** What is expected **
Once the line containing "590x1280 pixels. How" is found in the data below, repeat it and every later line exactly, leaving the pictures out.

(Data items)

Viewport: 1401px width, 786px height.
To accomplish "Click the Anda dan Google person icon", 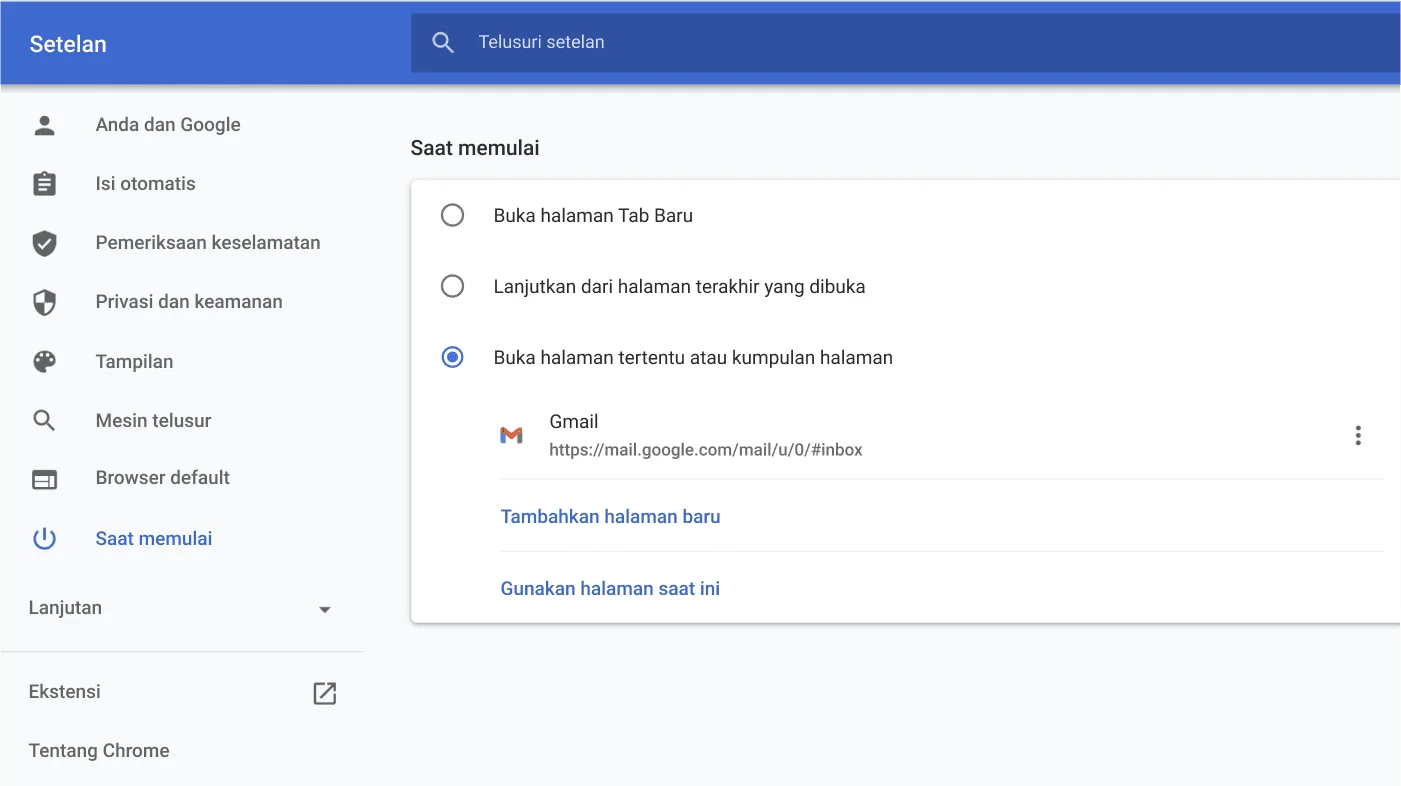I will point(44,124).
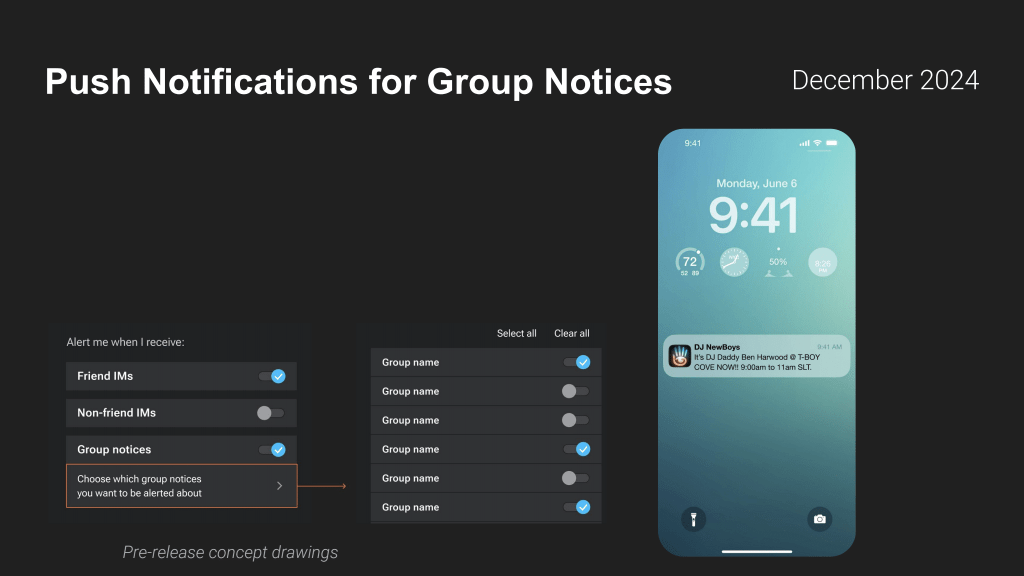
Task: Open the DJ NewBoys notification banner
Action: pyautogui.click(x=756, y=356)
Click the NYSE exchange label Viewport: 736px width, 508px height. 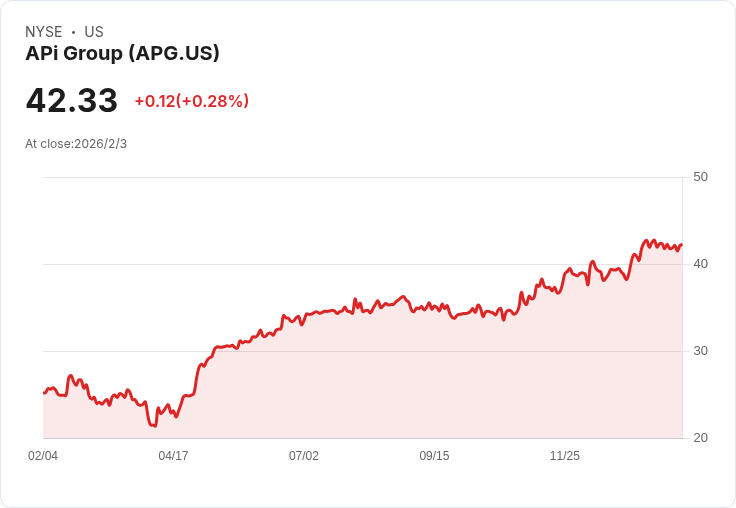tap(44, 32)
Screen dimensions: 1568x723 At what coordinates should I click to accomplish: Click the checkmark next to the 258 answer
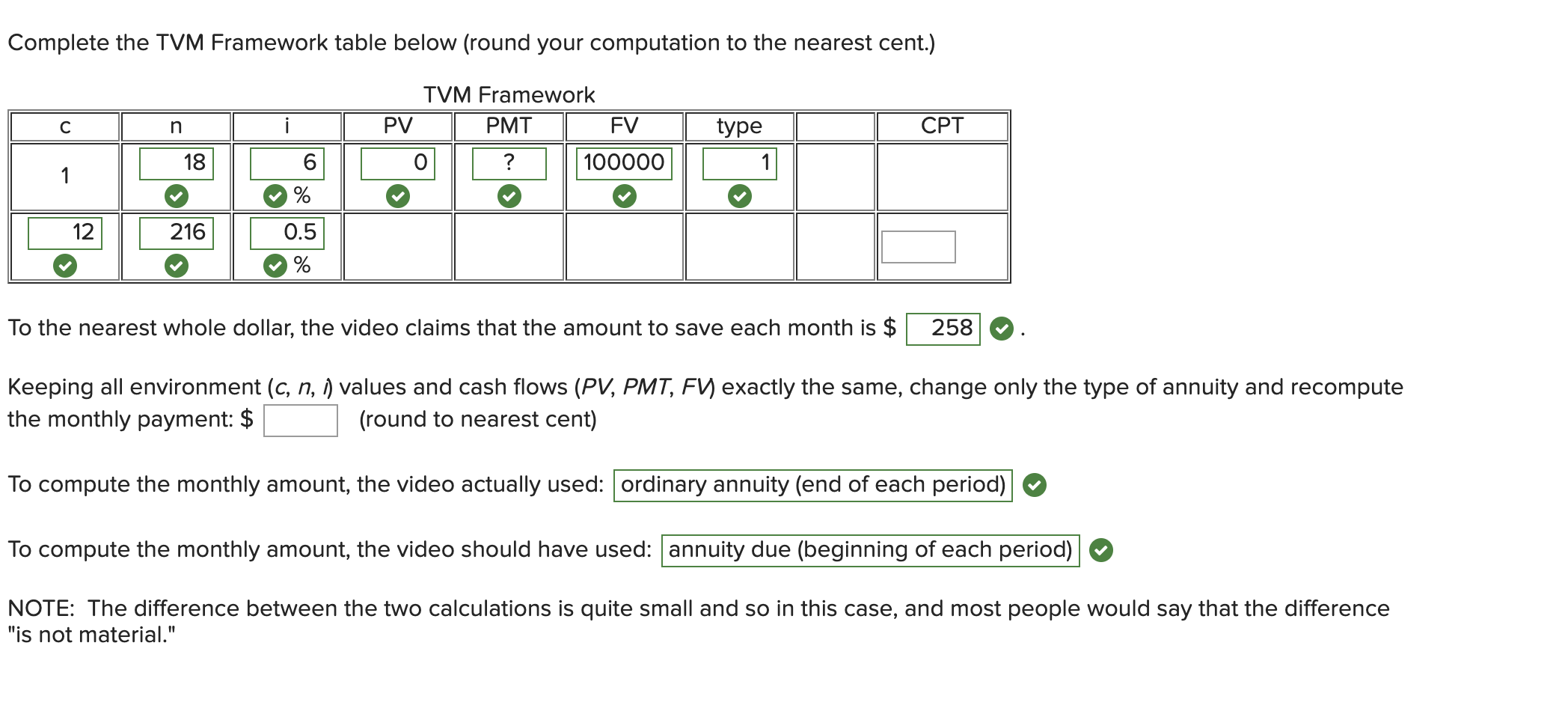pyautogui.click(x=1000, y=327)
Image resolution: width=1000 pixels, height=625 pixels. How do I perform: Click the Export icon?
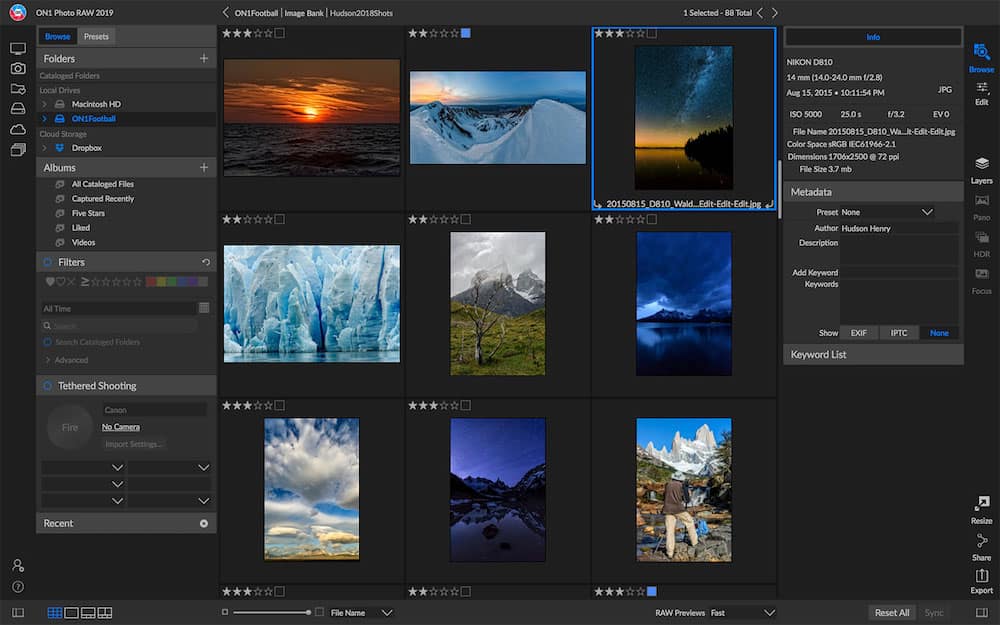[981, 577]
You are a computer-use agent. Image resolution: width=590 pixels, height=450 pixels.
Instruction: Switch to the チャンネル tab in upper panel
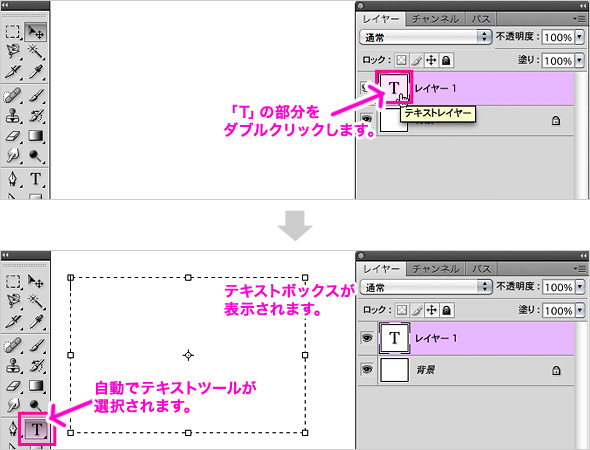tap(435, 19)
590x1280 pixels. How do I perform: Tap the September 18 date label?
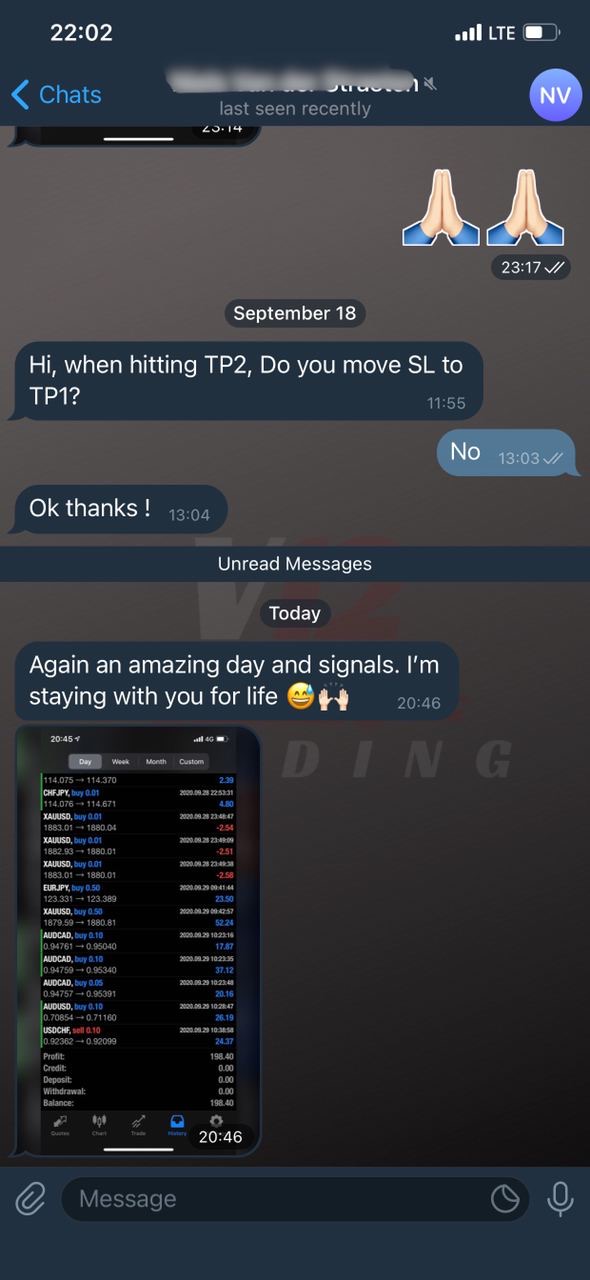pos(295,313)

** Finished exercise **
590x1280 pixels. How do I perform: Tap the September 18 date label?
pos(295,313)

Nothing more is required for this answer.